> **EXERCISE MATERIALS**:
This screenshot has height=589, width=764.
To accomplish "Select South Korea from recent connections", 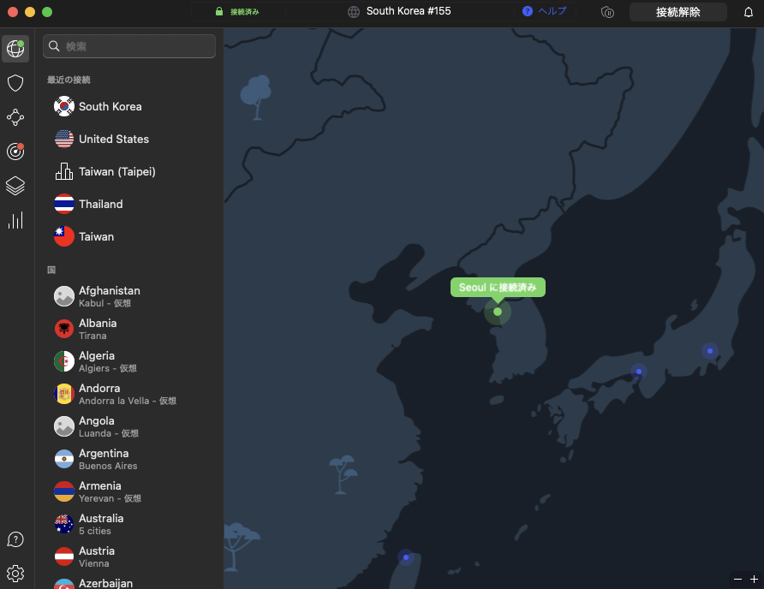I will point(110,107).
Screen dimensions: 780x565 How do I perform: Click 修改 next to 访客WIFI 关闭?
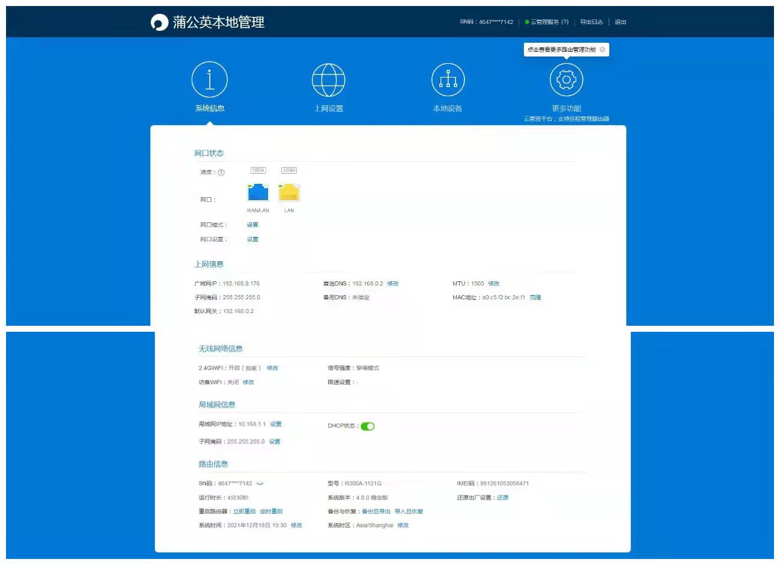coord(248,382)
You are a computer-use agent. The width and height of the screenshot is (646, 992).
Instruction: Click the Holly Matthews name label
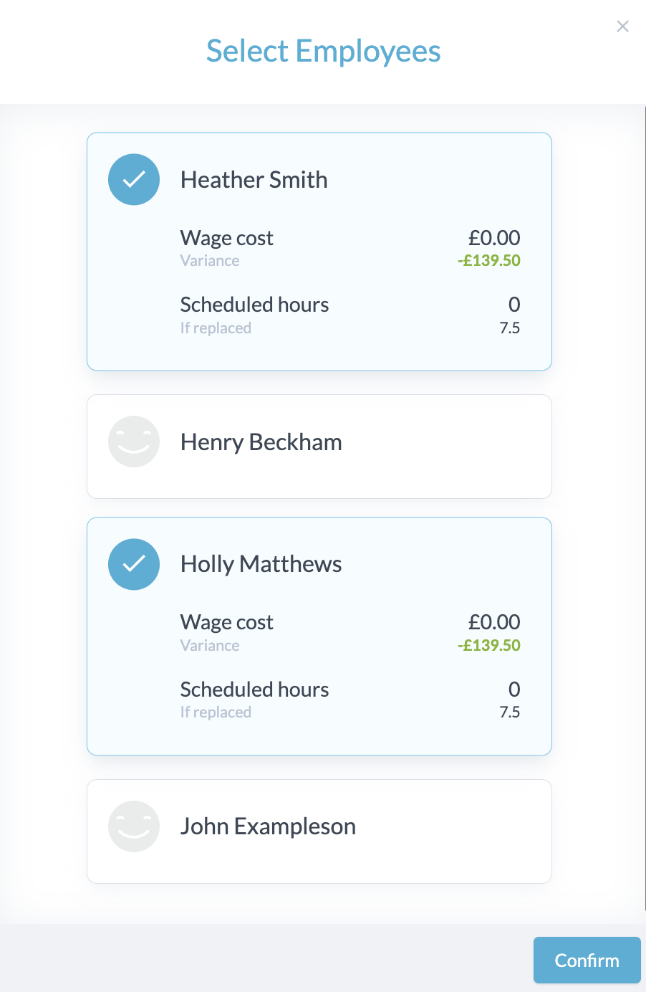(261, 564)
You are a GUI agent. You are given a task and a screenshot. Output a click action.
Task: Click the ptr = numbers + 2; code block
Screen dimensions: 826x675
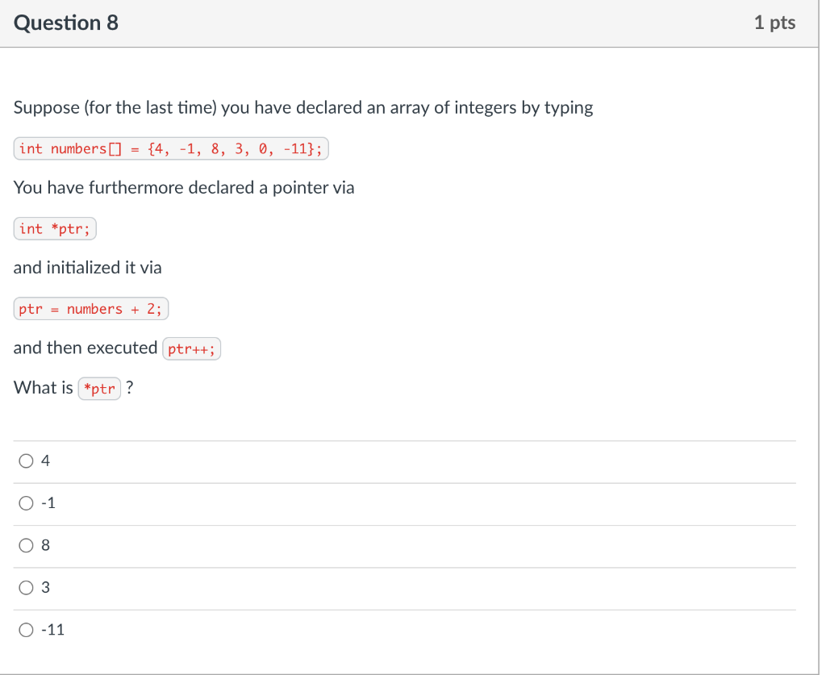90,309
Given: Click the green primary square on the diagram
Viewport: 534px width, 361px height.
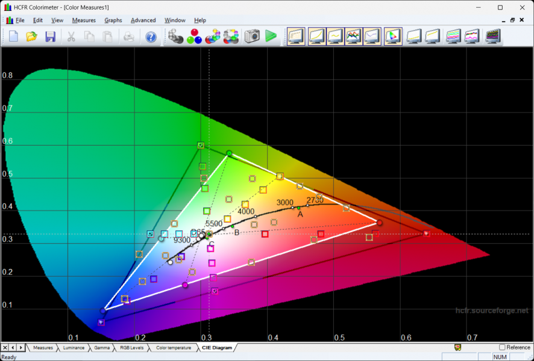Looking at the screenshot, I should [201, 145].
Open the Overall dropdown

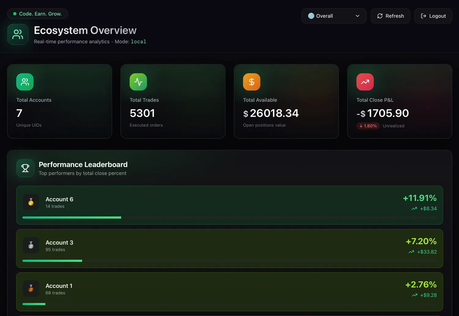pos(334,16)
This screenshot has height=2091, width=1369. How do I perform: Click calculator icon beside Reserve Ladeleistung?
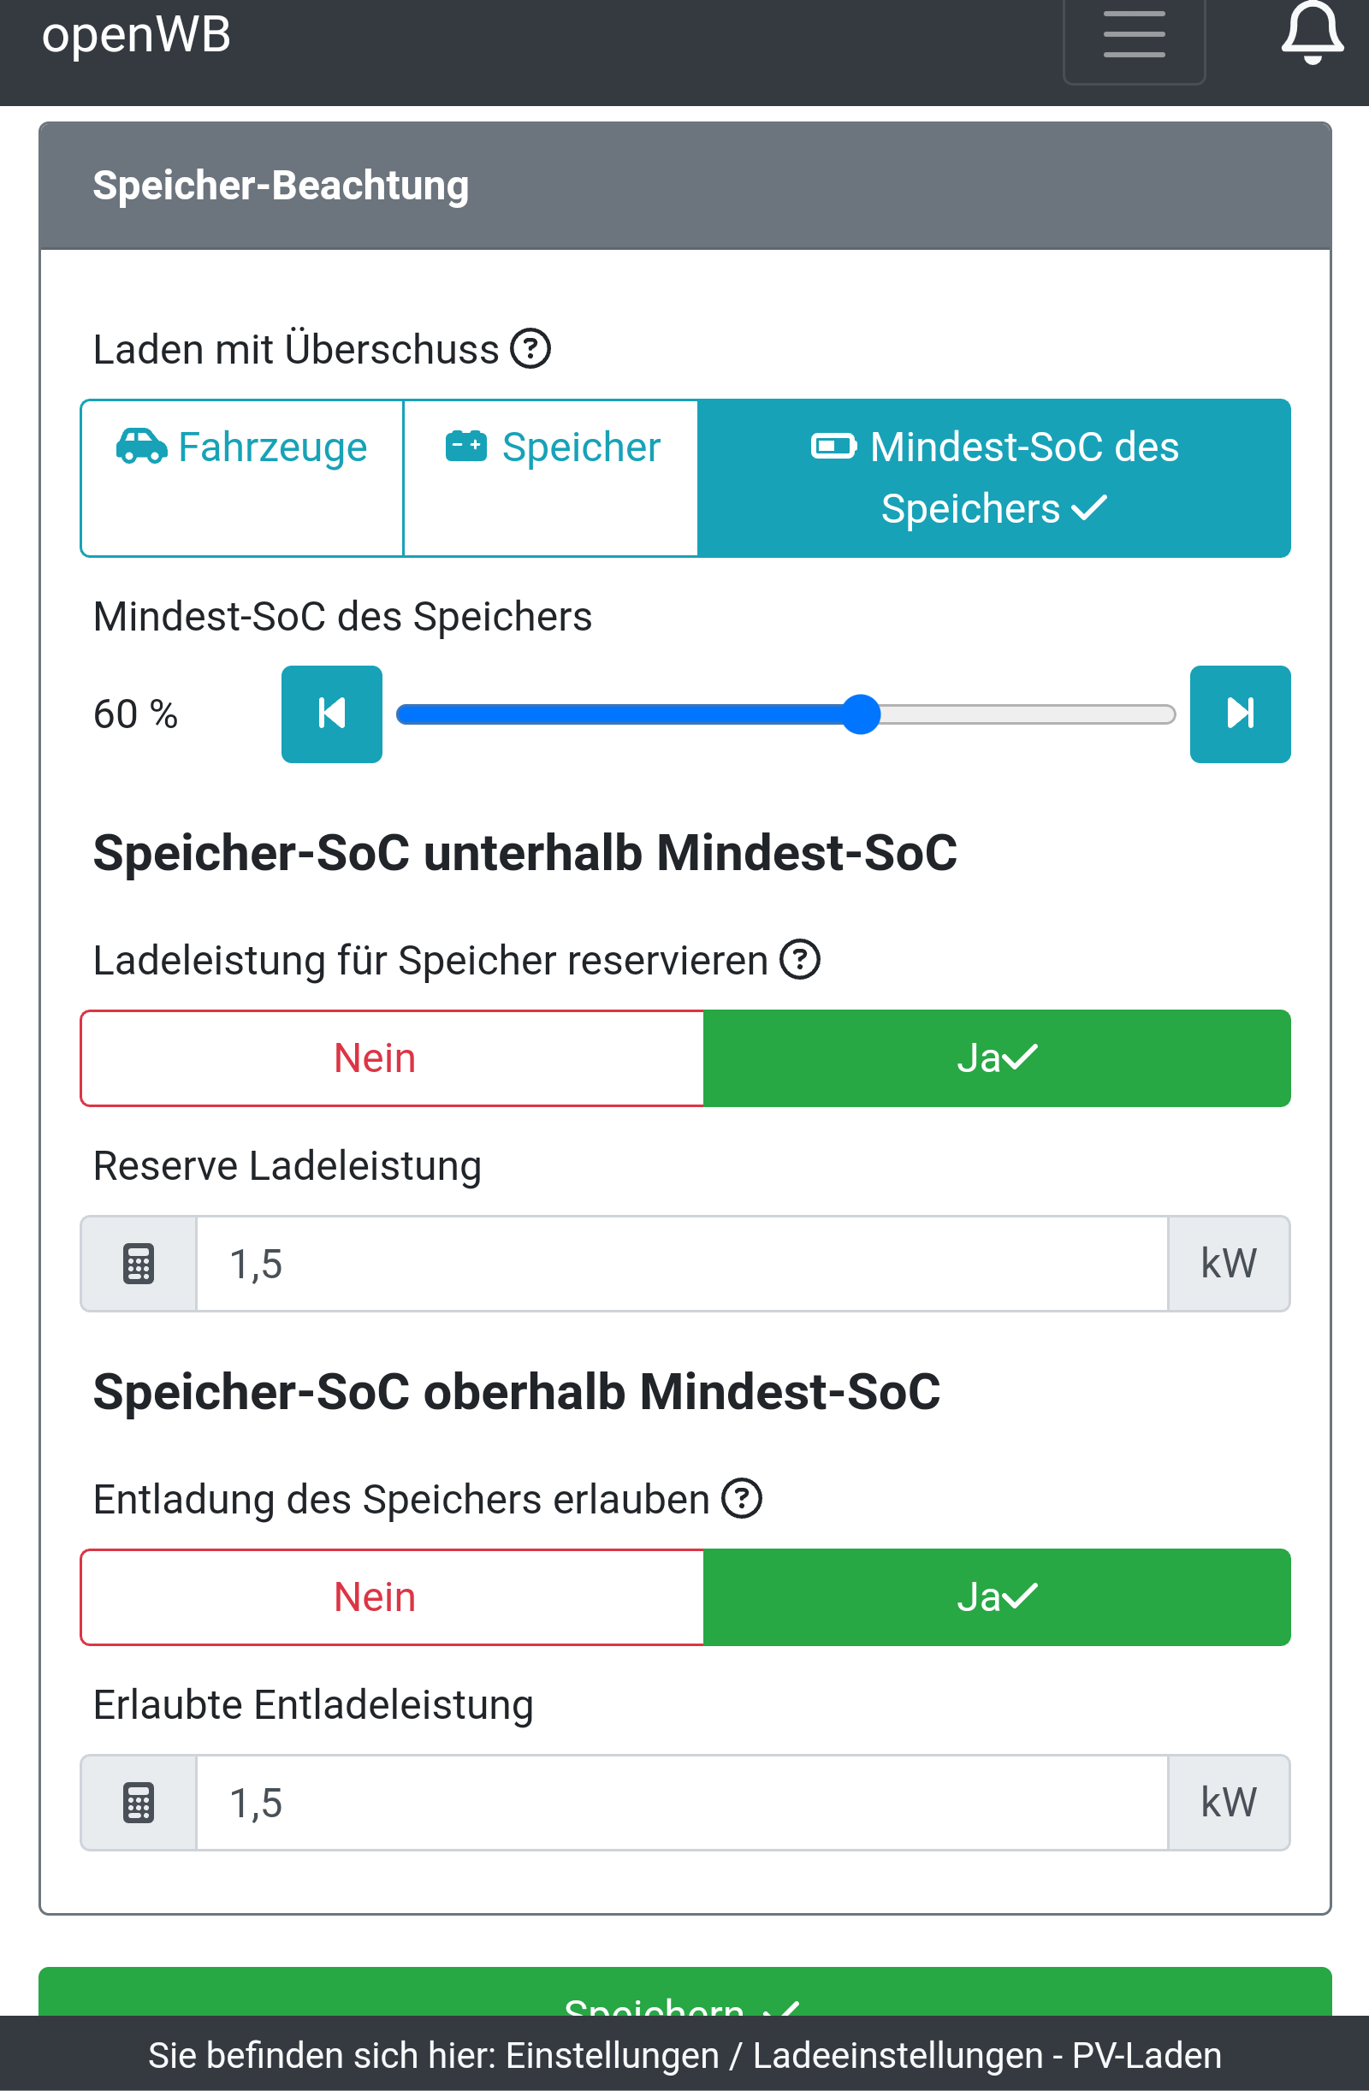coord(139,1263)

> **WORK INSTRUCTIONS**:
Rewrite the records from the line with "Given: Click the" through the end of the records, swapping "green" for "blue" and leaving everything else unchanged. Leave the pictures out of your answer.

> **RESULT FOR THIS EXERCISE**:
Given: Click the blue primary square on the diagram
Viewport: 534px width, 361px height.
Looking at the screenshot, I should [201, 145].
Open the Overall dropdown

pos(334,16)
This screenshot has height=2091, width=1369. How do I perform: Click calculator icon beside Reserve Ladeleistung?
coord(139,1263)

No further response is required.